(Dataset entries)
# # # #

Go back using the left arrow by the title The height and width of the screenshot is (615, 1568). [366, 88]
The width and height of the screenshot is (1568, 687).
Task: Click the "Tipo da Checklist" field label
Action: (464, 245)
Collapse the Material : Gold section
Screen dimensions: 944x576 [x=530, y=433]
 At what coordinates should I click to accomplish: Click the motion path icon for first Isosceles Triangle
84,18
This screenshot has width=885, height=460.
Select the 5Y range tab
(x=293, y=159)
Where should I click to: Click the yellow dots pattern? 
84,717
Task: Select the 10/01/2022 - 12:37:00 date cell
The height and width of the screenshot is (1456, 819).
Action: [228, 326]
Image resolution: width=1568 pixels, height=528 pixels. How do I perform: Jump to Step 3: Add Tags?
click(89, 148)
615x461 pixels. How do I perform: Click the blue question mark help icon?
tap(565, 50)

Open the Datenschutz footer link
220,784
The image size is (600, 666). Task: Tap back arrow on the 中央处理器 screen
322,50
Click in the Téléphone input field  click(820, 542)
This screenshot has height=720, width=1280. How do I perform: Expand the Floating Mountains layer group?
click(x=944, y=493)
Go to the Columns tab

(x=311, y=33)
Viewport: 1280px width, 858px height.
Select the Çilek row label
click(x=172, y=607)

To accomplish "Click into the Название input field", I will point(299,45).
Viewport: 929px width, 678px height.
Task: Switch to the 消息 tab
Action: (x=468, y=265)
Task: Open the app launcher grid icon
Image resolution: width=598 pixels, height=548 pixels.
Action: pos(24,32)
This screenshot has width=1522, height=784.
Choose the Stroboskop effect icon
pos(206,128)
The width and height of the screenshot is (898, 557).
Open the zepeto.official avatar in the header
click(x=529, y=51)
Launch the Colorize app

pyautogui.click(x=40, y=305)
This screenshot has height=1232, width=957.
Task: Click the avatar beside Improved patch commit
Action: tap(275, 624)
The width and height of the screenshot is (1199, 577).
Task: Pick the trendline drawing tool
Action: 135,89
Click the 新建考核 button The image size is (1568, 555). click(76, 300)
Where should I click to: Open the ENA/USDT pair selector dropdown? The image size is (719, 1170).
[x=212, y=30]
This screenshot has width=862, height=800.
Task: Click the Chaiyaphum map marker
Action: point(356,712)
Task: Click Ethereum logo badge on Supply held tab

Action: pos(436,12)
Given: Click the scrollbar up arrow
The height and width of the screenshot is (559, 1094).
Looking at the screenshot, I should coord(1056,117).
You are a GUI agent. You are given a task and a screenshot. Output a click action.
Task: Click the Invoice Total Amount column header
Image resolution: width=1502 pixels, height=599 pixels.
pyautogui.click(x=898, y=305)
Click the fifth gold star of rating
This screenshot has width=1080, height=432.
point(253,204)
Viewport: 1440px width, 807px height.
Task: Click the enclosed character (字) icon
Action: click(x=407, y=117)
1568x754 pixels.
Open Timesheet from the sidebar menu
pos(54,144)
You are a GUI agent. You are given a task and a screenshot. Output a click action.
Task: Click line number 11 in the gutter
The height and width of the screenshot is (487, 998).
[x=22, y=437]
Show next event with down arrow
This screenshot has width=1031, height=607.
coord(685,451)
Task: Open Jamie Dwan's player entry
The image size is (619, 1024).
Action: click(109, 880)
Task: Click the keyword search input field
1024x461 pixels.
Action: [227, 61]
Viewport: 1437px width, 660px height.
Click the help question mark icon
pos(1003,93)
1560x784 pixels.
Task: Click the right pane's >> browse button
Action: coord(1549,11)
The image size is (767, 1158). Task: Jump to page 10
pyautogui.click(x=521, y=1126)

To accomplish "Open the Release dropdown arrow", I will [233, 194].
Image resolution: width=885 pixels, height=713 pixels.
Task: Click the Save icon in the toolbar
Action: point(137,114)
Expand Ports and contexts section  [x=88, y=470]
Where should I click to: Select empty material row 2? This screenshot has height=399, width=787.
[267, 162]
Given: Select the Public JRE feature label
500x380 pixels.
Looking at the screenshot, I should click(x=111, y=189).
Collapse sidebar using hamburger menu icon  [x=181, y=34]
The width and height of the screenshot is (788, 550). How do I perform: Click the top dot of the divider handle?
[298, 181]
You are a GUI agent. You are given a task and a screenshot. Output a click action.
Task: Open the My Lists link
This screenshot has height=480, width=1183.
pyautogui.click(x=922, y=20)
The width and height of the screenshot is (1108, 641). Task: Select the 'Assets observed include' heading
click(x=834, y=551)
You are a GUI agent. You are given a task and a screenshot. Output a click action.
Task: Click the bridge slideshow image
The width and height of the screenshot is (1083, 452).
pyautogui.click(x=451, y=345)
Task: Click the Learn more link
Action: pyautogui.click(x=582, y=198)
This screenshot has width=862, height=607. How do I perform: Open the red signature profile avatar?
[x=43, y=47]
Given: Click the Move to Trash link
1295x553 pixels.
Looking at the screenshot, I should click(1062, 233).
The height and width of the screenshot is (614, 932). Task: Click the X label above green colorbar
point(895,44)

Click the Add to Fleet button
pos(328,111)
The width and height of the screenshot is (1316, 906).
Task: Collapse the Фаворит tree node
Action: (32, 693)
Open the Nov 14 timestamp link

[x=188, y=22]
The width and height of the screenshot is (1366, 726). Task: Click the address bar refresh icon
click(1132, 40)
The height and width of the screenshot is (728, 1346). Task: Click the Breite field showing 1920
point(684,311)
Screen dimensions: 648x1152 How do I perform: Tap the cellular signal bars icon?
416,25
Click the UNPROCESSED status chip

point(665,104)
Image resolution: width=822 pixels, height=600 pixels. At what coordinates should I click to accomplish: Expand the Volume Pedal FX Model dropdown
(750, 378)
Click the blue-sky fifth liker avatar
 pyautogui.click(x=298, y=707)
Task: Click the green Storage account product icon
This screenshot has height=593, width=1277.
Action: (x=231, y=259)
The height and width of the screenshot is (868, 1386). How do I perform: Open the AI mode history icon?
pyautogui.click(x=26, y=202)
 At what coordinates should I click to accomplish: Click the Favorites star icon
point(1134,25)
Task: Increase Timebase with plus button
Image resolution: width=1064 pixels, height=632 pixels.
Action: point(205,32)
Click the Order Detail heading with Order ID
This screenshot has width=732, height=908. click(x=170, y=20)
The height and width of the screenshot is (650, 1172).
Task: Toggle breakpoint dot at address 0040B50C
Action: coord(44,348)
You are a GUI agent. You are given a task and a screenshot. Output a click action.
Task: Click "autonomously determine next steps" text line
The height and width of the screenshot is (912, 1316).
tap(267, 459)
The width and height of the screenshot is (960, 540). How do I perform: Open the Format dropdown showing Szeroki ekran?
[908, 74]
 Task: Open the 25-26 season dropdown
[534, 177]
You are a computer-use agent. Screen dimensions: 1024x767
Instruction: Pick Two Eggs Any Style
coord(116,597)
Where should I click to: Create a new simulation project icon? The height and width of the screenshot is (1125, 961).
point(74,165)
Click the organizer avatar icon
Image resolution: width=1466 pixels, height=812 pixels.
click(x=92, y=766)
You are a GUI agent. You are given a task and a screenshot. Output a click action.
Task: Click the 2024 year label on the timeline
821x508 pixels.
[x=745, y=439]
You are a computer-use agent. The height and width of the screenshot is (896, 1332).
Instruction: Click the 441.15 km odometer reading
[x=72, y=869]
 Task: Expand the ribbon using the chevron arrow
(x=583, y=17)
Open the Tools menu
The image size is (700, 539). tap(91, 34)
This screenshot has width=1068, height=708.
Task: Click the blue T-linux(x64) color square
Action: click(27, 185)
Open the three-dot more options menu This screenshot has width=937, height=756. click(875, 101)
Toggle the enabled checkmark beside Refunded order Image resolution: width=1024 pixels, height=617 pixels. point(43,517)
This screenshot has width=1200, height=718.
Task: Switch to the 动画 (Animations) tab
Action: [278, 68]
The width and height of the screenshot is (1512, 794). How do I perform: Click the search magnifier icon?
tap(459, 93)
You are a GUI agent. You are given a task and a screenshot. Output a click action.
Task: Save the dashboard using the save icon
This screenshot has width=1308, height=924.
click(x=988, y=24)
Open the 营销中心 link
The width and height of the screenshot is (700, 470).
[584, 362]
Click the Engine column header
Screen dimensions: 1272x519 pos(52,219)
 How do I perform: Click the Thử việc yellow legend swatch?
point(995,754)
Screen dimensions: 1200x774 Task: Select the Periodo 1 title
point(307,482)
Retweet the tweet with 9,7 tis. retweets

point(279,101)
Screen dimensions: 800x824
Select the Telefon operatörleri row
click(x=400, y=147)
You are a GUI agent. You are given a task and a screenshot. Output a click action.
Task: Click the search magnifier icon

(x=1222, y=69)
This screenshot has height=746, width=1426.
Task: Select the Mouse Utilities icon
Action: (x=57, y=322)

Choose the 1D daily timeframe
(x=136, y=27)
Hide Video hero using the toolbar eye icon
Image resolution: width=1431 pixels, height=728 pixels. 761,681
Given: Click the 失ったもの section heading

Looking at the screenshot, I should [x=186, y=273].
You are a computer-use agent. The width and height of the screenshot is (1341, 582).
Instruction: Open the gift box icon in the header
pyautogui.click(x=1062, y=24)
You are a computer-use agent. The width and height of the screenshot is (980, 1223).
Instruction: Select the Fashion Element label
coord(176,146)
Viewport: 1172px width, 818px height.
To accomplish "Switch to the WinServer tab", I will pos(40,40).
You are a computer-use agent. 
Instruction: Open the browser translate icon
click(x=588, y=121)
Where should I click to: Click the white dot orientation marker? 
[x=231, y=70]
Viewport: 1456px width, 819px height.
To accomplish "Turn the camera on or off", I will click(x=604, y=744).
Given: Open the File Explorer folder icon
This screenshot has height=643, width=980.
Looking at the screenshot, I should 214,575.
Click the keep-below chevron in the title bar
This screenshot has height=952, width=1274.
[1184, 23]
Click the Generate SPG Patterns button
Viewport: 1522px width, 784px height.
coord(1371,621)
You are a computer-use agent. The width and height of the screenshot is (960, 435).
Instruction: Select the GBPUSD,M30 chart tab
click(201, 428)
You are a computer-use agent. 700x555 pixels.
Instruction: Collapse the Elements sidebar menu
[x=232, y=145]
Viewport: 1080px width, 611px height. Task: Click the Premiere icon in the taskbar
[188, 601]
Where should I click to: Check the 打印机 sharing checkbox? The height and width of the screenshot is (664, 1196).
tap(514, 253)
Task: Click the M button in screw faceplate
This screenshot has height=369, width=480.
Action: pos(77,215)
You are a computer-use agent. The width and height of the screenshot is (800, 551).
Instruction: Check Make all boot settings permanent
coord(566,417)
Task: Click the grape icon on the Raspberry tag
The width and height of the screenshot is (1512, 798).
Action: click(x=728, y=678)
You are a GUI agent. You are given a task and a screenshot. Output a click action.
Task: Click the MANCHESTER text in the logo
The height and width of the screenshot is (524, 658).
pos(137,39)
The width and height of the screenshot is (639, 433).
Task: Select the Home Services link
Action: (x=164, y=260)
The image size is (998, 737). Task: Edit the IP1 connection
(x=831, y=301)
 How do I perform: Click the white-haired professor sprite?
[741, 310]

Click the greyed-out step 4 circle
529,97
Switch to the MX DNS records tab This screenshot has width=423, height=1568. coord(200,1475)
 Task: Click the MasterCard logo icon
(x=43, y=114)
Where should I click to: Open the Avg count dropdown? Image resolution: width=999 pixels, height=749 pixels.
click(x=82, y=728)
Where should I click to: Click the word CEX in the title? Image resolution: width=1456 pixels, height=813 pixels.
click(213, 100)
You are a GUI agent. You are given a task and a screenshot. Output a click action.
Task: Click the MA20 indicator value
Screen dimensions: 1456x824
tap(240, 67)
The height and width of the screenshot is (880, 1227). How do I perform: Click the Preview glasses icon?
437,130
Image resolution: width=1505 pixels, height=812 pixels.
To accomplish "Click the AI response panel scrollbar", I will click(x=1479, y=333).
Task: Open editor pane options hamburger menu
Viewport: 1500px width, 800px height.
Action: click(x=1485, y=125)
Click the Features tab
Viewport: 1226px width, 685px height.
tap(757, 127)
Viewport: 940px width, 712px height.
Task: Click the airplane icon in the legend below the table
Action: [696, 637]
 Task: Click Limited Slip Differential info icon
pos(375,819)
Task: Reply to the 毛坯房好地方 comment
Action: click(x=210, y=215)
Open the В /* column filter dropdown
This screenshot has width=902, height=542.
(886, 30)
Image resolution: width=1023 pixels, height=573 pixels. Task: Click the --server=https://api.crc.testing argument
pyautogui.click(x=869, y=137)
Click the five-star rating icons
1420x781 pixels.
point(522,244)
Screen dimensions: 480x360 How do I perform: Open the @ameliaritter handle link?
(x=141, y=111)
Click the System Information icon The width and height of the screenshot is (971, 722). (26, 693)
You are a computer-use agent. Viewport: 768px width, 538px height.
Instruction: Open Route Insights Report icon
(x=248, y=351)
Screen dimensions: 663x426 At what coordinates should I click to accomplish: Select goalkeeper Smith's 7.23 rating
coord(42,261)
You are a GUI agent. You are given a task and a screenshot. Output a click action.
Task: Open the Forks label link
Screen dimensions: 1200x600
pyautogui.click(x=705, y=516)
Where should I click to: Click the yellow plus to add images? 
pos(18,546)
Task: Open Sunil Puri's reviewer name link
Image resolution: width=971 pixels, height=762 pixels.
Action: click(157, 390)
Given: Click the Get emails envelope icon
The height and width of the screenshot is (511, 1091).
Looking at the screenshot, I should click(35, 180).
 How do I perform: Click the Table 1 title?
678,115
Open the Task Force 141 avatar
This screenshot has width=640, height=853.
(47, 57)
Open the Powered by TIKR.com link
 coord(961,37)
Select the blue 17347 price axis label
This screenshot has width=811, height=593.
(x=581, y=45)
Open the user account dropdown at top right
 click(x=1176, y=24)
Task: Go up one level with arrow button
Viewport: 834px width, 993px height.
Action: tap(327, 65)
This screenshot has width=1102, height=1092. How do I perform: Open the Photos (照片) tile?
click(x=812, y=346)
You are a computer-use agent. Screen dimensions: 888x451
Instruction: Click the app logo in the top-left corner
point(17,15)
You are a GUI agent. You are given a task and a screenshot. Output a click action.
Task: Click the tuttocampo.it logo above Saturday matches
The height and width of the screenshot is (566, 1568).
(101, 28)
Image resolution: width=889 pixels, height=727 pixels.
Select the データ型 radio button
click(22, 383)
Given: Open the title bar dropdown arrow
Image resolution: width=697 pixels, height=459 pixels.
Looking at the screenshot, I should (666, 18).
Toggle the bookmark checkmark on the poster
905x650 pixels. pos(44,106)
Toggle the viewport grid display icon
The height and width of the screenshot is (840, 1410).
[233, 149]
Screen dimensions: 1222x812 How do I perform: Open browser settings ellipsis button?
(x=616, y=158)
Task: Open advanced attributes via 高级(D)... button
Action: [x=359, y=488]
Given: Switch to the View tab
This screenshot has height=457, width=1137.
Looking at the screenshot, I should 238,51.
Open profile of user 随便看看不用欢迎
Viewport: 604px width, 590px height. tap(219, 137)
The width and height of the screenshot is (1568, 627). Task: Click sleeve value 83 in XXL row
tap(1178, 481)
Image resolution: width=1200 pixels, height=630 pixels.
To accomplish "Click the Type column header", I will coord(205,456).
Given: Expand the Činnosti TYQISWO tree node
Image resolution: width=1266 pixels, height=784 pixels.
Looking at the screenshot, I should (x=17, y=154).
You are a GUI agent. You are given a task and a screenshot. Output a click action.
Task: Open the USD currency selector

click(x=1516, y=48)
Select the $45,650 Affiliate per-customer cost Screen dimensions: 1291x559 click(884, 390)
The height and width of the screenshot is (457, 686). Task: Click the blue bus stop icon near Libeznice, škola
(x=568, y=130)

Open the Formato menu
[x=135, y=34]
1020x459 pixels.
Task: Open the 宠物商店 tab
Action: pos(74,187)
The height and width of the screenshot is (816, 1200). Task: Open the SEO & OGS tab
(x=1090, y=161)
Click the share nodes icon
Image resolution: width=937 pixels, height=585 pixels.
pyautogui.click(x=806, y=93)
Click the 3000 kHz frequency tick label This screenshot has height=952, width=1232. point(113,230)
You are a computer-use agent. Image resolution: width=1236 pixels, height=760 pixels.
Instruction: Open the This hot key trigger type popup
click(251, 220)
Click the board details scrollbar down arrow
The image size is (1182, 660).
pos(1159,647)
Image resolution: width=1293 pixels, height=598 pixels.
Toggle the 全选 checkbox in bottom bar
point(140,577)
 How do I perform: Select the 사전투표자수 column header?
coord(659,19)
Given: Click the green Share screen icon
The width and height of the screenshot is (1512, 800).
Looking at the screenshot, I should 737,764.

# # # #

● **TASK STATEMENT**: Search the entries for the word "computer" and show every line that has it.

● **OUTPUT BELOW**:
You are a computer-use agent. Screen dimensions: 1024x767
You are a computer-use agent. The height and width of the screenshot is (896, 1332).
You are a computer-use agent. The width and height of the screenshot is (1341, 582).
You are a computer-use agent. The width and height of the screenshot is (980, 1223).
You are a computer-use agent. 
You are a computer-use agent. The width and height of the screenshot is (960, 435).
You are a computer-use agent. 700x555 pixels.
You are a computer-use agent. The width and height of the screenshot is (800, 551).
You are a computer-use agent. Viewport: 768px width, 538px height.
You are a computer-use agent. Screen dimensions: 888x451
You are a computer-use agent. Image resolution: width=1236 pixels, height=760 pixels.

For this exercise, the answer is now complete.